Last week's New York Times expos? on Sen. John McCain's alleged relationship with a telecommunications lobbyist nearly a decade ago was a shabby piece of journalism.
The carefully planned and superbly executed riposte by the top-flight lobbyists with whom the Republican presidential nominee currently surrounds himself was a brilliant bit of politics.
The article was posted online Wednesday evening, and by Thursday night, the Times and not Mr. McCain had become the only story anybody wanted to discuss. Connoisseurs of campaign jujitsu had to award the Arizona senator and his staff a perfect 10.
What made the story controversial was its wink-and-nod insinuation that the 71-year-old lawmaker was sleeping with Washington lobbyist Vicki Iseman, an attractive woman 30 years his junior, and that - as chairman of the Senate Commerce Committee - he did special favors for her clients.

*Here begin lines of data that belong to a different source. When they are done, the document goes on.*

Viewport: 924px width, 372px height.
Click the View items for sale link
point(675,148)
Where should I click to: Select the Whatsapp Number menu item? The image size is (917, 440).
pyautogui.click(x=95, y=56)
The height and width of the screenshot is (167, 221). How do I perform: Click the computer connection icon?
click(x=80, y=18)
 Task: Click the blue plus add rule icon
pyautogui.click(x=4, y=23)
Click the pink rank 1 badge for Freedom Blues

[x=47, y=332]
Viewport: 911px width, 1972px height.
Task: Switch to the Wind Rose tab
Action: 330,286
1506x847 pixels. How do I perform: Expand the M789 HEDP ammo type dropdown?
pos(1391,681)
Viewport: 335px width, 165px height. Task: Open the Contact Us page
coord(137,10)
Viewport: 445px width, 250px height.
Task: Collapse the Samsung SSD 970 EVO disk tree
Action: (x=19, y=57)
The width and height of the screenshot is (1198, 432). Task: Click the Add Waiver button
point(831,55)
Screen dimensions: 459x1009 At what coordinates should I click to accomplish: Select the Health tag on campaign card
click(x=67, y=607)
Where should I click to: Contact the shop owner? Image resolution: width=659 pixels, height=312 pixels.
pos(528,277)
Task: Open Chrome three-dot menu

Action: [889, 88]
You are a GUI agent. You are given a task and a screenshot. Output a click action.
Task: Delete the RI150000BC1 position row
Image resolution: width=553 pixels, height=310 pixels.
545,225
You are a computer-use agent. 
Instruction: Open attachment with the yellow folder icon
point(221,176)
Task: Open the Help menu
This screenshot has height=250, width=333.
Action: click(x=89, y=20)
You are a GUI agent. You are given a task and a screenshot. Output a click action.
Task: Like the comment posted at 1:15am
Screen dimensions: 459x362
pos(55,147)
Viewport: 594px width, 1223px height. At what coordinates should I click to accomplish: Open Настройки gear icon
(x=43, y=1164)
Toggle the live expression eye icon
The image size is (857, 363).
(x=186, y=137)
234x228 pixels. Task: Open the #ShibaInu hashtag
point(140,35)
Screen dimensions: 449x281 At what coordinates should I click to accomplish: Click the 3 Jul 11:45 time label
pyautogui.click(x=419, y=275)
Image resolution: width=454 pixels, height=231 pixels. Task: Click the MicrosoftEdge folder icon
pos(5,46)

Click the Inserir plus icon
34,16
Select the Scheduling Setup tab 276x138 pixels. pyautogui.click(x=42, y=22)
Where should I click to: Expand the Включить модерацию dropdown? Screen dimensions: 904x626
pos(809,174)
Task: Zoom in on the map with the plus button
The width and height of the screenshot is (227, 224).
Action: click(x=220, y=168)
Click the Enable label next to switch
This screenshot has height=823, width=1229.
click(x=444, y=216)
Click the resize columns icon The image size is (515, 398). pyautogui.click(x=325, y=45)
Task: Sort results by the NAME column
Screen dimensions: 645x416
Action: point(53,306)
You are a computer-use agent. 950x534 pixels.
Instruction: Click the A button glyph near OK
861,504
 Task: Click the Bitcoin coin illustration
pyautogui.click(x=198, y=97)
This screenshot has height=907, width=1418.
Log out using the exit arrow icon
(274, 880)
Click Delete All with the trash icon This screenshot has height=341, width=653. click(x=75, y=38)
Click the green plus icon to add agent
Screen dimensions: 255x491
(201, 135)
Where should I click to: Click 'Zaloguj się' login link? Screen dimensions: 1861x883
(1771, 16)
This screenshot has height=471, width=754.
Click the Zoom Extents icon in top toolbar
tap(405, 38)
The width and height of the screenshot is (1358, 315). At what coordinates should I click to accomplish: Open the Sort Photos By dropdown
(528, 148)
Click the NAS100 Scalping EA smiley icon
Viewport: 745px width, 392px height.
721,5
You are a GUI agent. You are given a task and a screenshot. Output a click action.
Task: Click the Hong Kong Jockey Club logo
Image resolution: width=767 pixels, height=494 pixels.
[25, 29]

So, what's the proof? According to two unnamed "former McCain associates," both of whom described themselves as "disillusioned" with the senator, "some of the senator's advisors had grown so concerned that the relationship [with Ms. Iseman] had become romantic that they took steps to intervene."
Oh. So there are no incriminating letters or e-mails; no tapes or pictures or phone records - you know, the sort of stuff the more literal-minded among us call evidence. At the end of the day, what you've got here are two anonymous individuals saying that other people thought something was going on. According to the two associates, "They joined in a series of confrontations with Mr. McCain, warning him that he was risking his campaign and career." Both said Mr. McCain acknowledged behaving "inappropriately." Just what "inappropriately" means here is anybody's guess. But doesn't a newspaper of record owe its subjects - and its readers - something more than ambiguity?
There's been a lot of discussion about the months-long internal drama that supposedly attended the Times' reporting and editing of this story. Four reporters were involved; one has since left the paper. There was apparently a lot of back and forth between editors in Washington and New York.
All of this, by the way, tends to put the lie to the McCain campaign's allegations that the story came as a bolt from the blue. From the evidence, nearly as many people around Washington watched this story's progress this winter as followed the Redskins. The New Republic was so well-versed on the Times' internal deliberations that it had a story on them ready to post online as soon as the paper published.